▸ Excerpt to read
━━━━

Chinese radicals - a fact sheet
When students are learning Chinese characters, the concept of radicals will always come up, because they are so interesting!
The following illustration shows how grass turns into part of Chinese characters.
Unfortunately, many books, posters and flash cards do not teach them right. They usually use the following format:
The underlining belief is that if students learn a radical, consequently they will be able to understand many related Chinese characters. And this, my dear reader, is indeed a misconception about Chinese radicals.
In this article, I will explain what Chinese radicals are, and why it is wrong to believe that students can learn Chinese characters through radicals.
What are Chinese radicals?
The concept of radicals comes from describing the picto-phonetic characters.
According the method of creation, Chinese characters are commonly divided into four groups: pictographic characters (象形字), indicative characters (指示字), associative characters (会意字), and picto-phonetic characters (形声字).
The biggest group is the picto-phonetic characters, containing more characters than the other three combined.

━━━━

▸ Recorded data
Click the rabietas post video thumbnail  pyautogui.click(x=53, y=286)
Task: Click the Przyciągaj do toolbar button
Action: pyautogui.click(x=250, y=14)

━━━━

Rewrite the Chinese radicals fact sheet from "In this article, I" to "other three combined.", with "four categories" in place of "four groups".

▸ The result
In this article, I will explain what Chinese radicals are, and why it is wrong to believe that students can learn Chinese characters through radicals.
What are Chinese radicals?
The concept of radicals comes from describing the picto-phonetic characters.
According the method of creation, Chinese characters are commonly divided into four categories: pictographic characters (象形字), indicative characters (指示字), associative characters (会意字), and picto-phonetic characters (形声字).
The biggest group is the picto-phonetic characters, containing more characters than the other three combined.